Activity:
Where the lines below hold images, skip those and copy every word exactly.

==============================

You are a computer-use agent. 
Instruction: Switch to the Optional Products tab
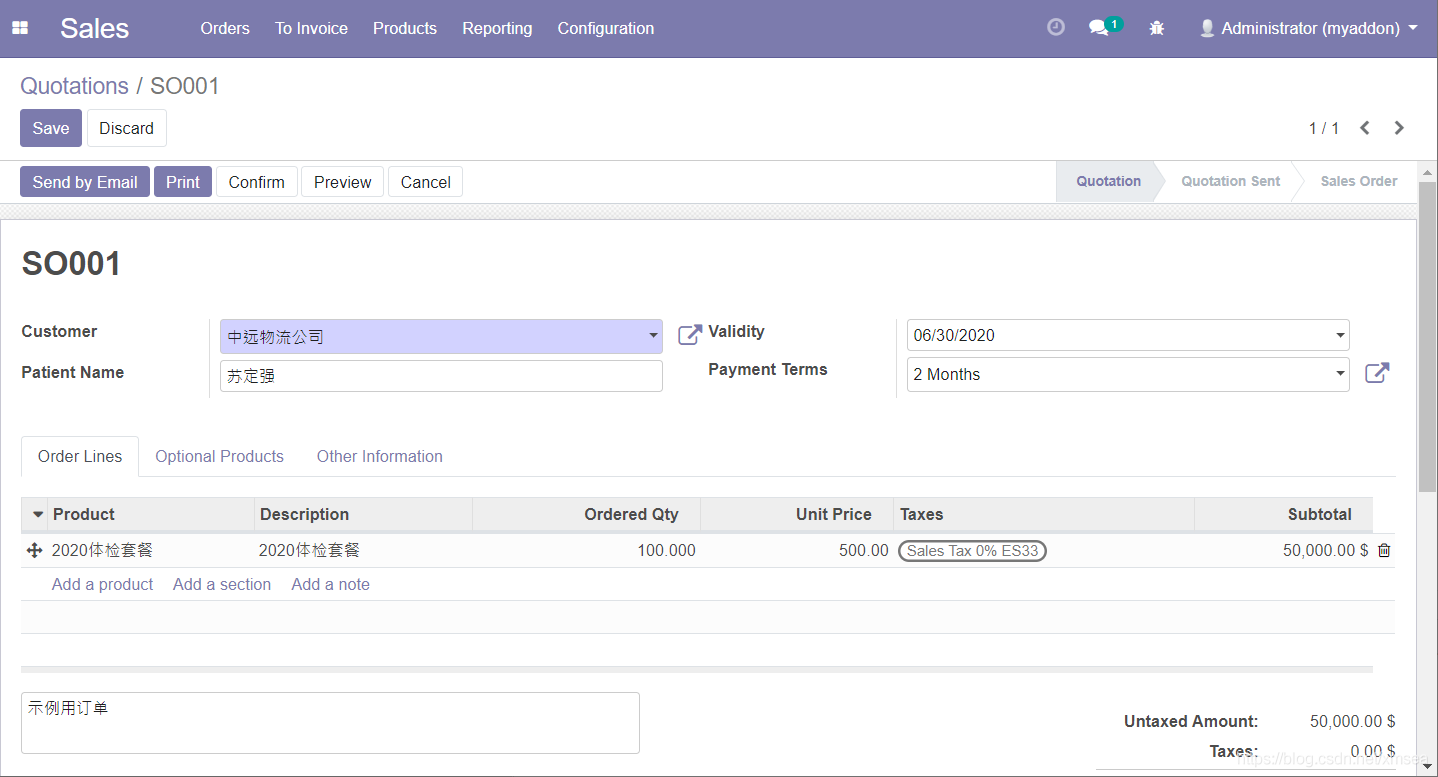point(219,456)
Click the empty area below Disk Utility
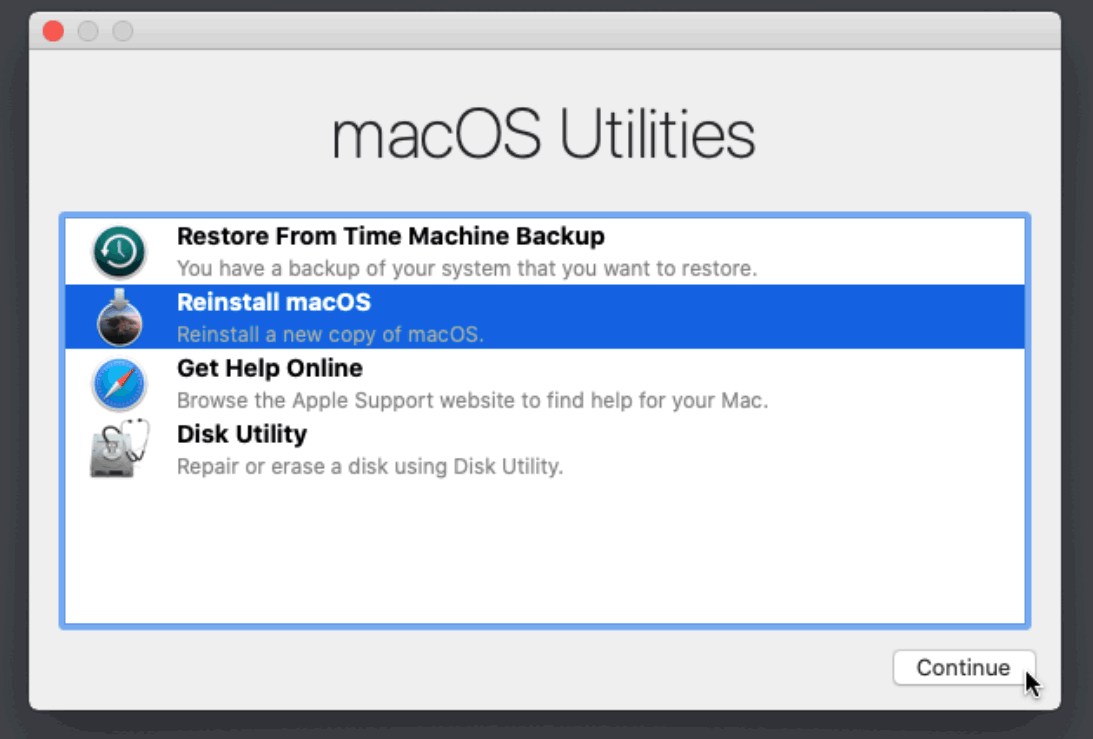Image resolution: width=1093 pixels, height=739 pixels. pyautogui.click(x=545, y=552)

==============================

Your response:
You are a computer-use agent. 
Instruction: Switch to the Optional Products tab
point(219,456)
Click the empty area below Disk Utility
Image resolution: width=1093 pixels, height=739 pixels. pyautogui.click(x=545, y=552)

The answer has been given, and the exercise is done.